November 8

Debut Novels

The late (and much lamented) critic D.G Meyers once composed a list of the best 25 debut novels. It is interesting to note how many famous writers began their careers with a bang — and never got any better. As I peruse the list, I would say that the world would have lost little if the great majority of these authors had never come up with a second book. 

 1. Samuel Richardson, Pamela (1740)
  2. Charlotte Brontë, Jane Eyre (1847)
  3. Kingsley Amis, Lucky Jim (1954)
  4. Joseph Heller, Catch-22 (1961)
  5. Ralph Ellison, Invisible Man (1952)
  6. William Golding, Lord of the Flies (1954)
  7. Charles Dickens, The Pickwick Papers (1836–37)
  8. J. D. Salinger, Catcher in the Rye (1951)
  9. Margaret Mitchell, Gone With the Wind (1936)
10. Thomas Wolfe, Look Homeward, Angel (1929)
11. Theodore Dreiser, Sister Carrie (1900)
12. Walker Percy, The Moviegoer (1961)
13. Ken Kesey, One Flew over the Cuckoo’s Nest (1962)
14. Thomas Pynchon, V. (1963)
15. Philip Roth, Goodbye, Columbus (1959)
16. John O’Hara, Appointment in Samarra (1934)
17. Marilynne Robinson, Housekeeping (1980)
18. Carson McCullers, The Heart Is a Lonely Hunter (1940)
19. Harper Lee, To Kill a Mockingbird (1960)
20. Flannery O’Connor, Wise Blood (1952)
21. John Kennedy Toole, A Confederacy of Dunces (1980)
22. Raymond Chandler, The Big Sleep (1939)
23. Henry Roth, Call It Sleep (1934)
24. Michael Chabon, The Mysteries of Pittsburgh (1988)
25. (tie) Erica Jong, Fear of Flying (1973)
       (tie) Donna Tartt, The Secret History (1982)

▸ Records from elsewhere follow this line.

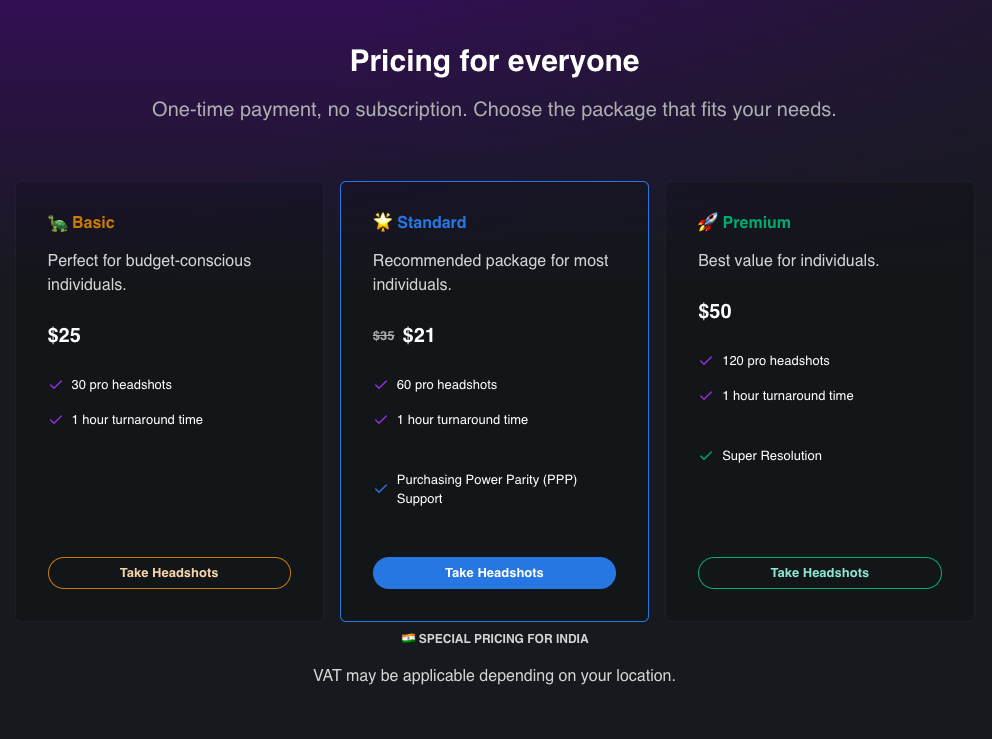Click Take Headshots on the Premium plan
The height and width of the screenshot is (739, 992).
[x=819, y=572]
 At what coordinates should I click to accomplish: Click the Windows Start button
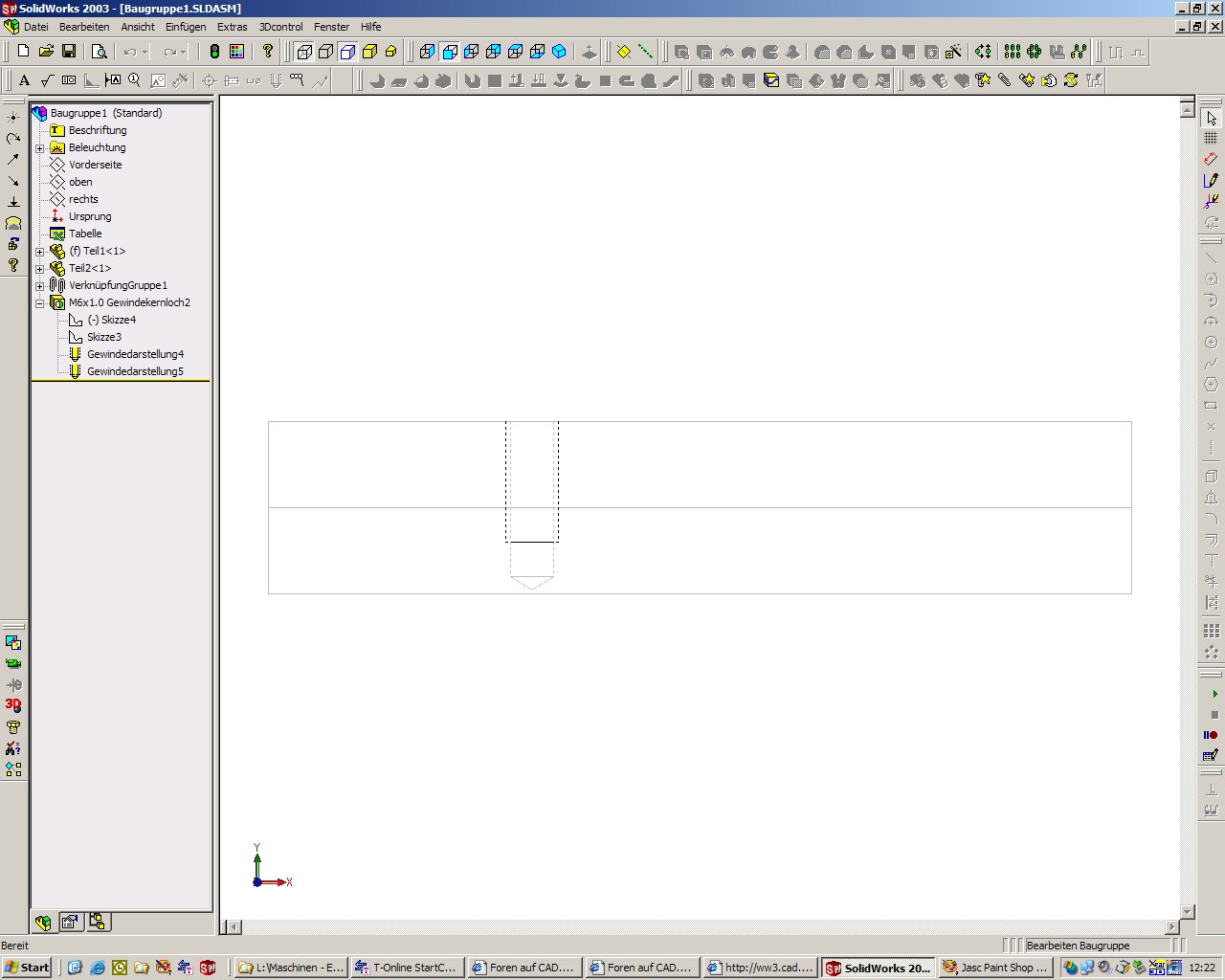click(27, 968)
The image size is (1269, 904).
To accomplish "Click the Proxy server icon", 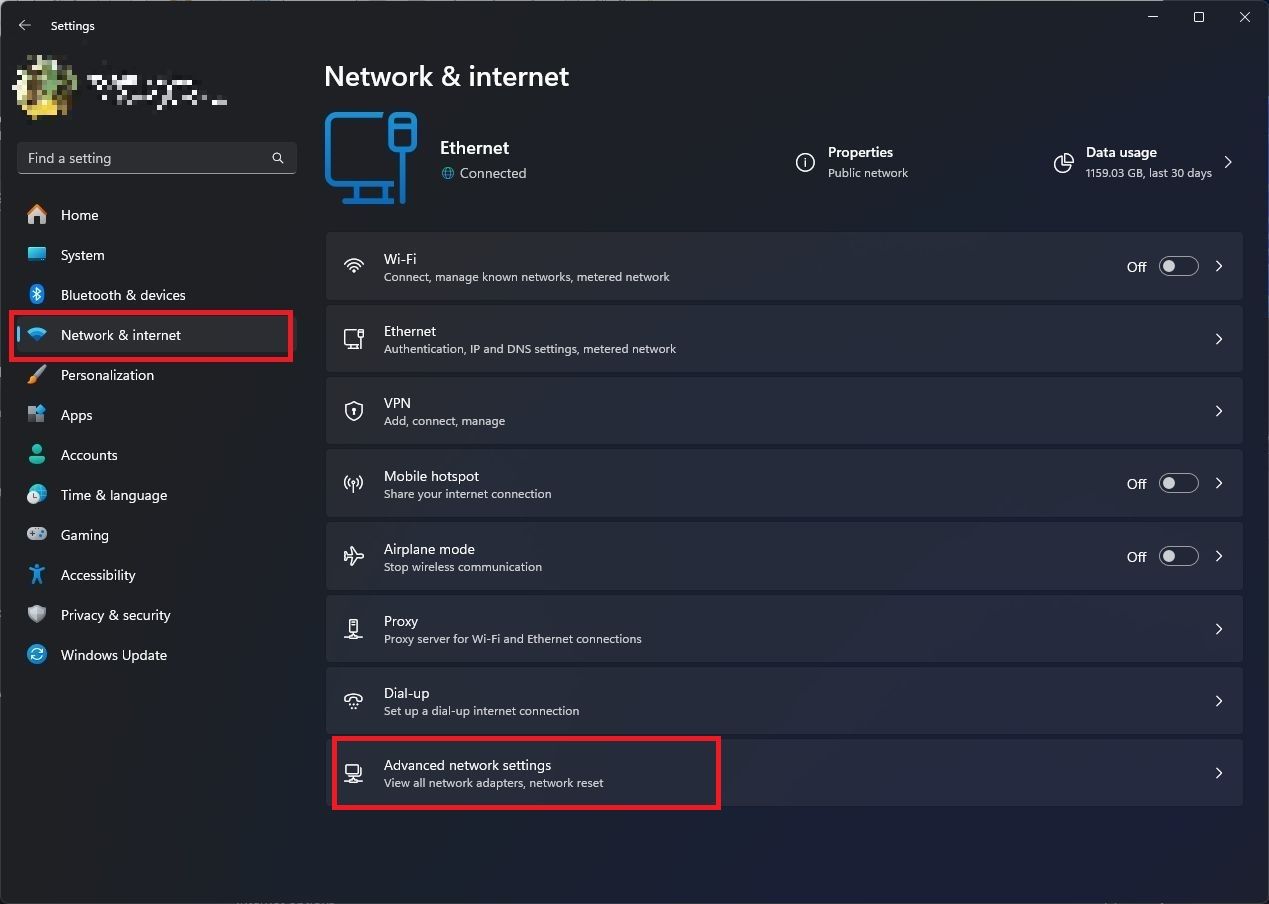I will click(x=353, y=628).
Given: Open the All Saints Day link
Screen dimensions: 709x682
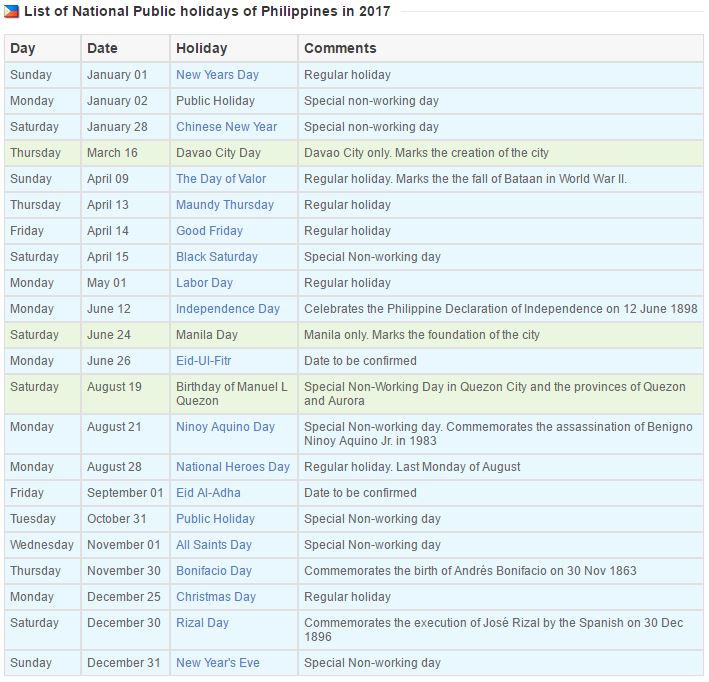Looking at the screenshot, I should (x=214, y=545).
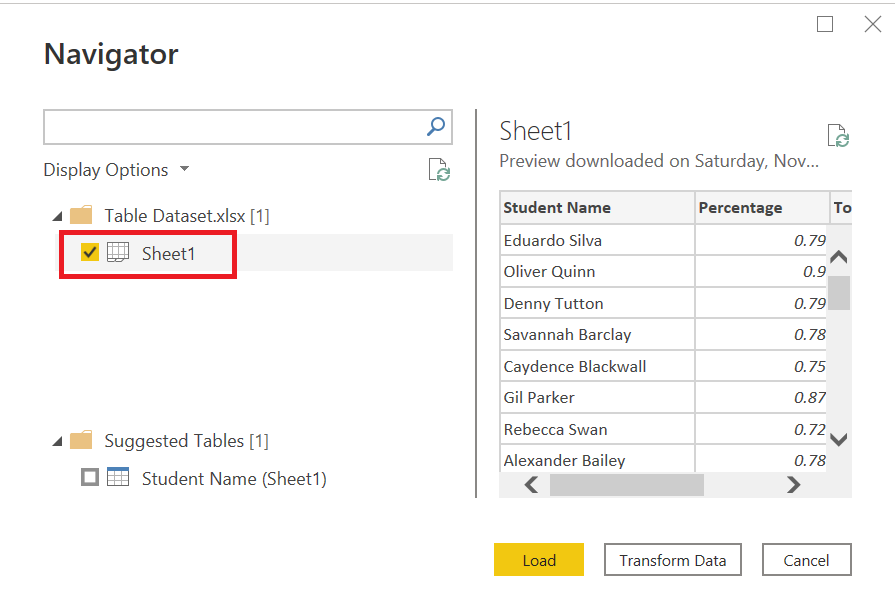Refresh the Sheet1 preview using its icon
This screenshot has height=598, width=895.
pos(838,136)
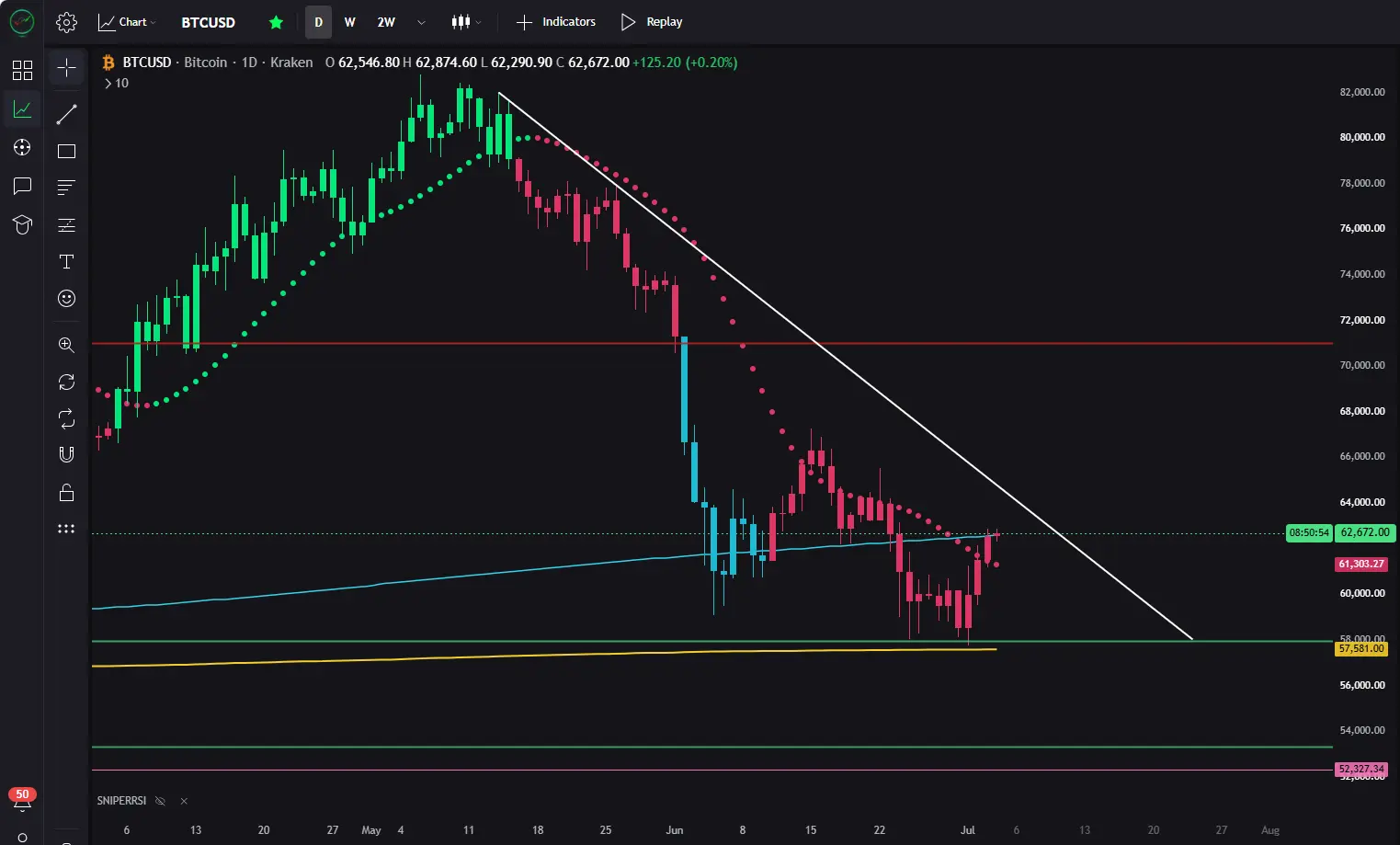1400x845 pixels.
Task: Switch to the weekly W timeframe
Action: point(350,22)
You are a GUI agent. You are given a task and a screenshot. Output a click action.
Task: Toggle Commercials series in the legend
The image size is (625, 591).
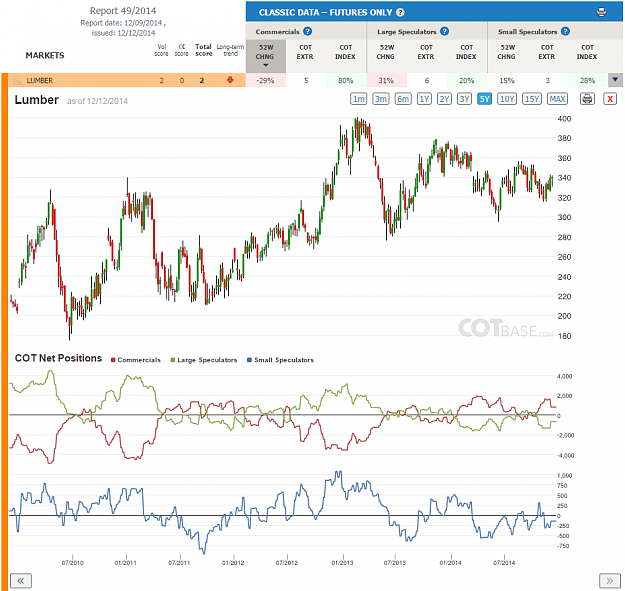[136, 360]
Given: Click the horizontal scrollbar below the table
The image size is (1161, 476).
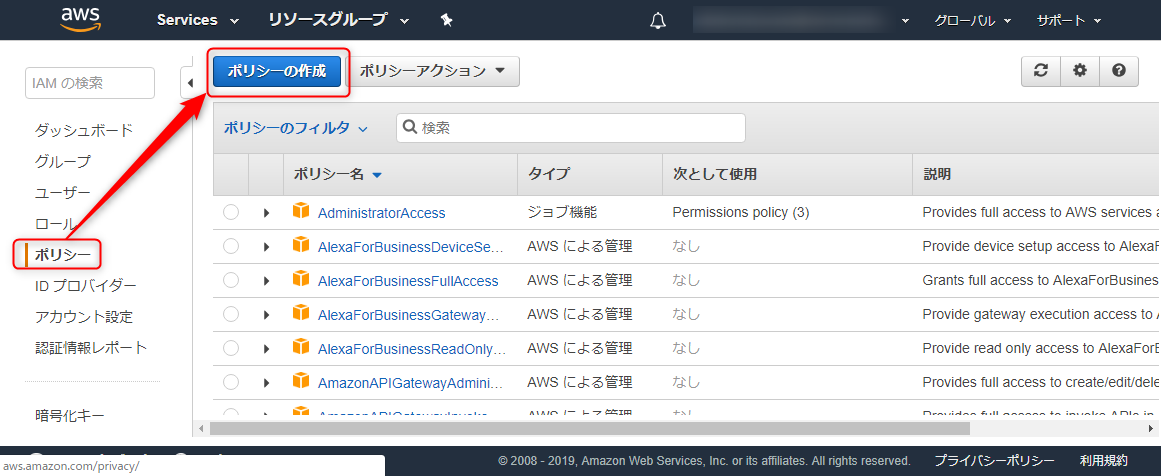Looking at the screenshot, I should pyautogui.click(x=589, y=428).
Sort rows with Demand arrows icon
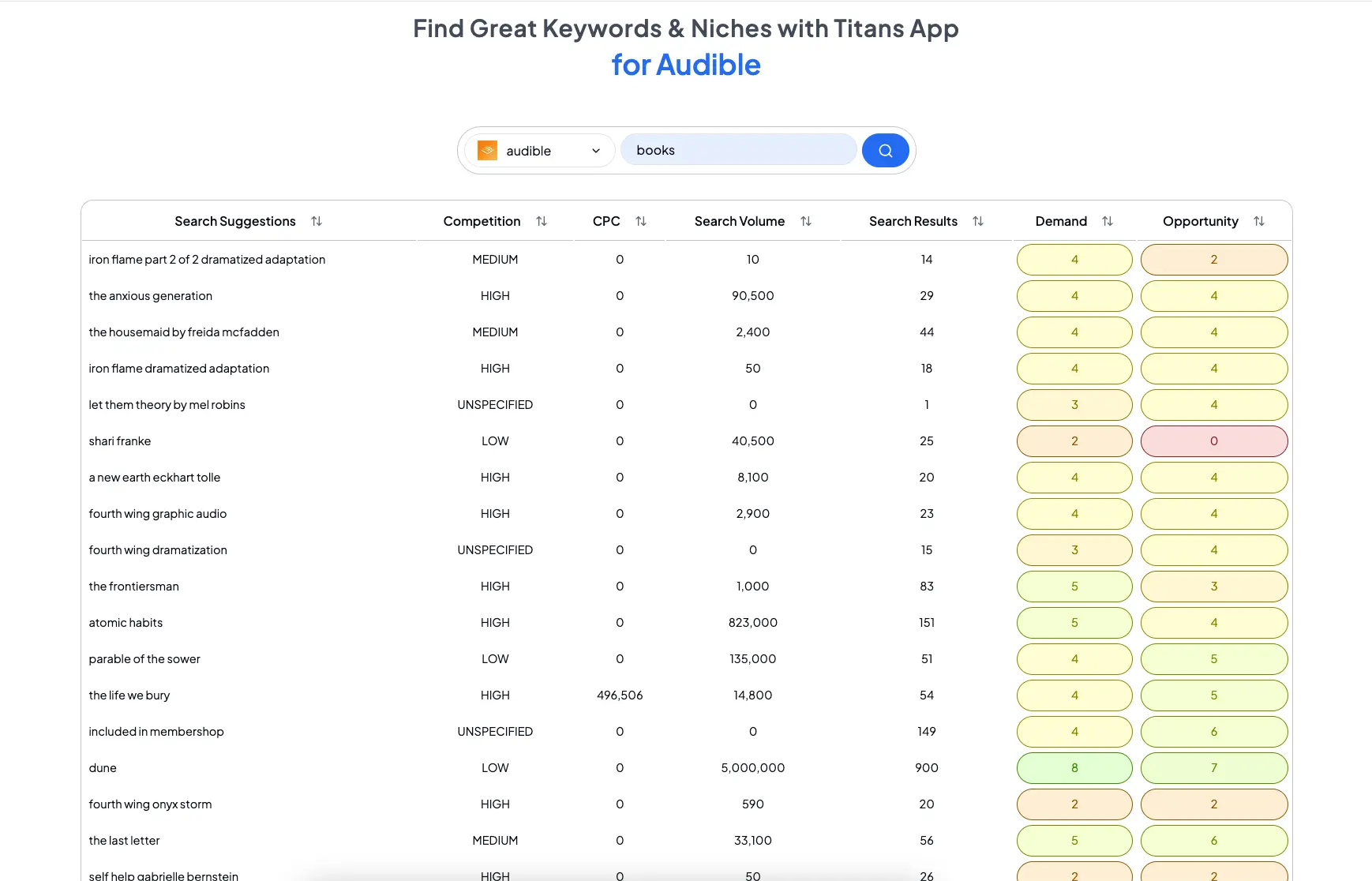The image size is (1372, 881). [x=1108, y=222]
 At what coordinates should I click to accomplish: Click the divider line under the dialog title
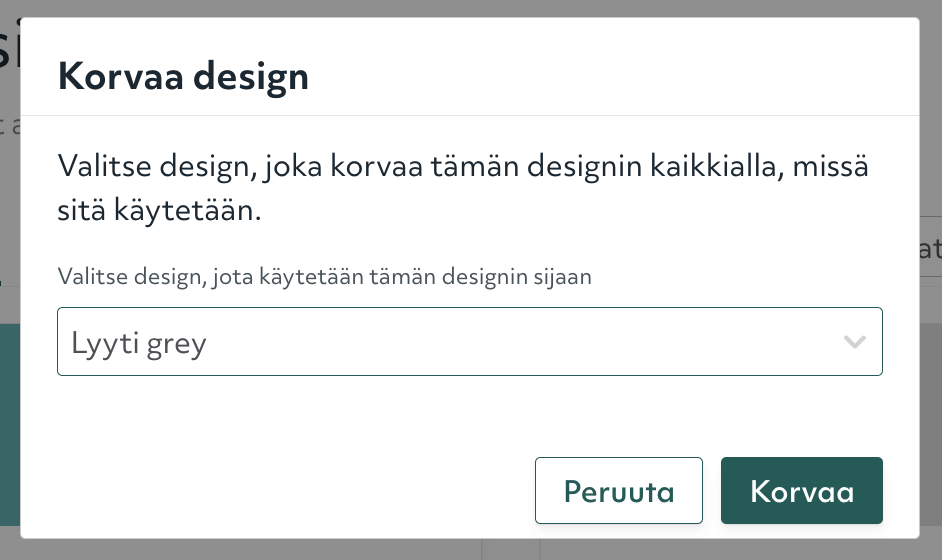470,116
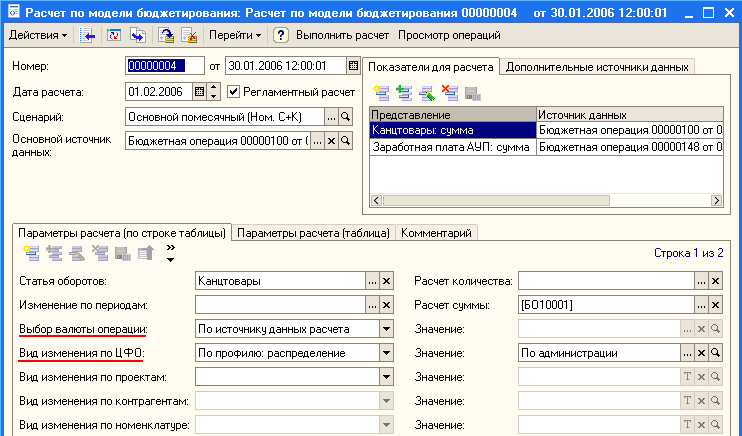The width and height of the screenshot is (742, 436).
Task: Clear the Статья оборотов field with X
Action: tap(386, 282)
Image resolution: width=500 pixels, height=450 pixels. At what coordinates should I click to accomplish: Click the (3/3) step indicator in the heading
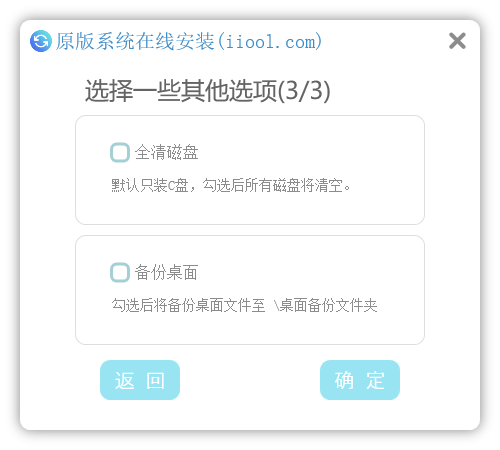coord(304,91)
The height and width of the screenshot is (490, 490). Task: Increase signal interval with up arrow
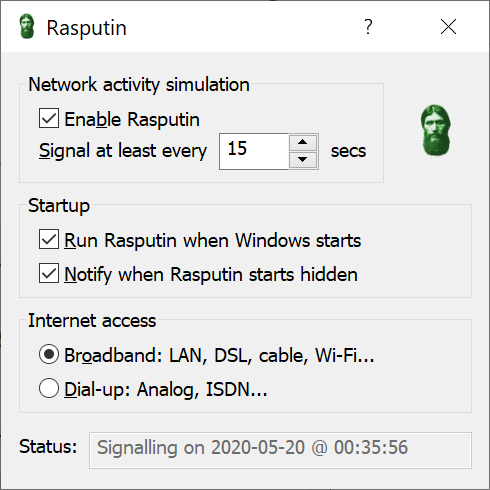click(x=303, y=142)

3 thoughts on “November 8”

  1. I’m delighted that we have more of Richardson, Dickens, Chandler, Chabon and Amis … interesting that so many of them are One Book Wonders.

  2. And speaking of One Book Wonders, did you ever read John Kennedy O’Toole’s “A Confederacy of Dunces”? Back in the 1980s when it first came out I thought it was a parody of a bad book but then I was told it was a heartbreaking work of staggering genius. There is an interesting story about how his mother finally found a publisher for it.

    1. I think the story behind Dunces is much better than the book itself. I know people who think it’s screamingly funny, but I never even cracked a smile.